▶ **WHAT THE TASK ASKS**:
Every line below from the one containing "The image size is (560, 392)." through the one containing "Collapse the NUMBERS" must be transcribed exactly. Omit all lines outside that stretch.
== EXTRACTED MATERIAL
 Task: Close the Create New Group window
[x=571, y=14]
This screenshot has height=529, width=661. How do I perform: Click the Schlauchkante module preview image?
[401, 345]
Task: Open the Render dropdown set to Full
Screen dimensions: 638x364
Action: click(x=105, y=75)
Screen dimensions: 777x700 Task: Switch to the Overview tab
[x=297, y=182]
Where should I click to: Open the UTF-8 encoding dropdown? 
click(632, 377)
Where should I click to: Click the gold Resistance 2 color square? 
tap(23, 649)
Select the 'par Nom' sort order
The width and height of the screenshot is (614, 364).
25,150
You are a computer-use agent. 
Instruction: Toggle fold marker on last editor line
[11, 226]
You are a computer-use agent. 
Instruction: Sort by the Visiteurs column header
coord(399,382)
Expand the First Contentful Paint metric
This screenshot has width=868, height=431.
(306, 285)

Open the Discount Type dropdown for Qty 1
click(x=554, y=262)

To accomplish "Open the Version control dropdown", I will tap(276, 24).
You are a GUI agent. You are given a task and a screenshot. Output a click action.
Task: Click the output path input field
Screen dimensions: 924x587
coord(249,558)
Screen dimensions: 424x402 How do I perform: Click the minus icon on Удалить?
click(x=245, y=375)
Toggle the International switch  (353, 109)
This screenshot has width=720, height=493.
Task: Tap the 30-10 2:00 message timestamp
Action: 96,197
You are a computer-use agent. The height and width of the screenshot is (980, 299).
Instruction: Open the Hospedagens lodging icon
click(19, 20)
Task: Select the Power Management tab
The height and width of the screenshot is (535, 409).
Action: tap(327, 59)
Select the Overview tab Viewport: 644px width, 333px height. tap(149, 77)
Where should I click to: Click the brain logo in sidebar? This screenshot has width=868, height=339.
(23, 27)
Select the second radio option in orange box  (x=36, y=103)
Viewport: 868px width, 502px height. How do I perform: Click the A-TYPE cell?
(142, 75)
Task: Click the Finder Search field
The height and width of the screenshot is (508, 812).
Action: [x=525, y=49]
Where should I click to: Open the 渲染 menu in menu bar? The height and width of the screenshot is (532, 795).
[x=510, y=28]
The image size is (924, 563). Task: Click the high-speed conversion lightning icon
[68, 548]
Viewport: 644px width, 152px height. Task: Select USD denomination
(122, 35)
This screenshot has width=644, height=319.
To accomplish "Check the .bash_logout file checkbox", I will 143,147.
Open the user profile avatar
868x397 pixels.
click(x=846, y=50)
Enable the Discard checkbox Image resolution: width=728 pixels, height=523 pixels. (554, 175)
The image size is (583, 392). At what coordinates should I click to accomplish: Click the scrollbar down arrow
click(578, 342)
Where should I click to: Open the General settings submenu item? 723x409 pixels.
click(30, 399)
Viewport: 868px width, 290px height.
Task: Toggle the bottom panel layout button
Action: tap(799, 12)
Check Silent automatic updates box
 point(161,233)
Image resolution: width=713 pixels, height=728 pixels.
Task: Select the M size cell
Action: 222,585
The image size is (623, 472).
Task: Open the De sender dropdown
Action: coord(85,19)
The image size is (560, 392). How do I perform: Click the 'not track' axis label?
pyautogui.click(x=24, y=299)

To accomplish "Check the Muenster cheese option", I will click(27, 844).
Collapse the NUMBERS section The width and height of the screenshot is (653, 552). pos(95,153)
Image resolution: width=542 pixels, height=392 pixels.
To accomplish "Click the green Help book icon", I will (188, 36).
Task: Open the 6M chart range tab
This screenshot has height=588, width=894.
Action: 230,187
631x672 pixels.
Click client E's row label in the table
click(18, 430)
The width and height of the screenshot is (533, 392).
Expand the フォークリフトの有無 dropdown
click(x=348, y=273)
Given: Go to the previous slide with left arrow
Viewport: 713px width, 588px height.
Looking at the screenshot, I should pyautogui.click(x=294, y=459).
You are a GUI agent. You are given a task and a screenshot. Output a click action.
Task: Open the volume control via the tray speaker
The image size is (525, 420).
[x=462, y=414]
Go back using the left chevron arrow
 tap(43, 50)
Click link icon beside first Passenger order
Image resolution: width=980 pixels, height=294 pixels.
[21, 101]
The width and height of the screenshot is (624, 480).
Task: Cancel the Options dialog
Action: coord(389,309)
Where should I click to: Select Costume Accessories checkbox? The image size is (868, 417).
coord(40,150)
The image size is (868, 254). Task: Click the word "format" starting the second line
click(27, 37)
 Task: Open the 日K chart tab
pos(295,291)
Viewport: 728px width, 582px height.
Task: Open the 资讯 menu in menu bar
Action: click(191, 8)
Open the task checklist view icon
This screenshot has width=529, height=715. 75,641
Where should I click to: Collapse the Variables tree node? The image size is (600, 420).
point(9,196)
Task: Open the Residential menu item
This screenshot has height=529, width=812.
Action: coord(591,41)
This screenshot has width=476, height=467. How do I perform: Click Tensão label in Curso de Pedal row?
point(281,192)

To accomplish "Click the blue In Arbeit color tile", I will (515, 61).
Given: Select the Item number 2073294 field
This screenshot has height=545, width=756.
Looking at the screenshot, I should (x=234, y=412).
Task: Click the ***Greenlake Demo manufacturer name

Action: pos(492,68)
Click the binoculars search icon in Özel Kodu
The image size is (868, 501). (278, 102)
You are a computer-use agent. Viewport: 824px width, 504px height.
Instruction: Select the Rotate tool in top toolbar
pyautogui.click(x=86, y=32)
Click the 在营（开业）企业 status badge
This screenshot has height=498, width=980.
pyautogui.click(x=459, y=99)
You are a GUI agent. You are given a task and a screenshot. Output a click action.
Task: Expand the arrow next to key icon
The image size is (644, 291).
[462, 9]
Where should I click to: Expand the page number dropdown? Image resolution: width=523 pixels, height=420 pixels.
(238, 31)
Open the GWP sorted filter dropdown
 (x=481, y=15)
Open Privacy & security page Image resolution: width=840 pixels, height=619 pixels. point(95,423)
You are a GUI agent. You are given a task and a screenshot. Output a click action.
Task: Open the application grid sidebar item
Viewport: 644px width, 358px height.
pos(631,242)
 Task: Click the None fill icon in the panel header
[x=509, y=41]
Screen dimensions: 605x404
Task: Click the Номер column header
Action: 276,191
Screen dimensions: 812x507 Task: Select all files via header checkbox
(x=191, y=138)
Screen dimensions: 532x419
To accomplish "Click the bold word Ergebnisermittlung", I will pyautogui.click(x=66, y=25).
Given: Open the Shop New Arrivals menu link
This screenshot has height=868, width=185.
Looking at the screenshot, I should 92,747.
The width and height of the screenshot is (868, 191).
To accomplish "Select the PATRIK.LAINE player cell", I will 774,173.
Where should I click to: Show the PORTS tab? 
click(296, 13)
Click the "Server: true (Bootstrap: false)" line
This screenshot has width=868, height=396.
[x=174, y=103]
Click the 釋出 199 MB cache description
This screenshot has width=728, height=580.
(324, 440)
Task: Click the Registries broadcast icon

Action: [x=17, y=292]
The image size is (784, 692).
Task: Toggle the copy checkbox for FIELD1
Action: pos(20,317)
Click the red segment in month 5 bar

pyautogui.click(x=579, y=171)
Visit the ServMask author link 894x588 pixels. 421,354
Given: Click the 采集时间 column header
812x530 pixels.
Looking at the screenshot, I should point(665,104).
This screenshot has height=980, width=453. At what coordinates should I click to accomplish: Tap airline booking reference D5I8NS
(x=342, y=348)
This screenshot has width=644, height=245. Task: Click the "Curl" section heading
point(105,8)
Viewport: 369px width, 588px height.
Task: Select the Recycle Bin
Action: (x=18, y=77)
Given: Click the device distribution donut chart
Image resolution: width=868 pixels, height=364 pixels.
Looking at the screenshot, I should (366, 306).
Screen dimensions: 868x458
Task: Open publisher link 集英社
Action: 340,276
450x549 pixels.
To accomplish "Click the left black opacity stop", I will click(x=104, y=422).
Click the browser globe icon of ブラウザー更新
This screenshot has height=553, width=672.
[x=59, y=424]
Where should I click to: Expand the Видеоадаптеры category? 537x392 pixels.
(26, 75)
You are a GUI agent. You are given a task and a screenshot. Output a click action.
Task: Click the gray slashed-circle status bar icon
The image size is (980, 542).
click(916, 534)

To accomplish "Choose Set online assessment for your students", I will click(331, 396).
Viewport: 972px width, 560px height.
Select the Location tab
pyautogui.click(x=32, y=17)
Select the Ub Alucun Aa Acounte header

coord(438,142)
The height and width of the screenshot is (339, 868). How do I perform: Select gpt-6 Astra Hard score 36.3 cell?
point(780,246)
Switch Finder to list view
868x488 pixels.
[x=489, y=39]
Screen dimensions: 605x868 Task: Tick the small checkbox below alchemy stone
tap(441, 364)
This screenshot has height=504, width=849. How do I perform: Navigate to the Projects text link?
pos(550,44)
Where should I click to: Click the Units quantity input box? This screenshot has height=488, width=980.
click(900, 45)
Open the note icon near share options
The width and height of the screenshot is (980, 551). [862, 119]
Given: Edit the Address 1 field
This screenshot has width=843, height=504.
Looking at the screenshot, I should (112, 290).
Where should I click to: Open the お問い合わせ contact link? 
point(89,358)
====
▶ **RESULT FOR THIS EXERCISE**:
The image size is (560, 392). How do I perform: Click the 'not track' axis label?
pyautogui.click(x=24, y=299)

To accomplish "Check the Muenster cheese option", I will click(27, 844).
Collapse the NUMBERS section The width and height of the screenshot is (653, 552). pos(95,153)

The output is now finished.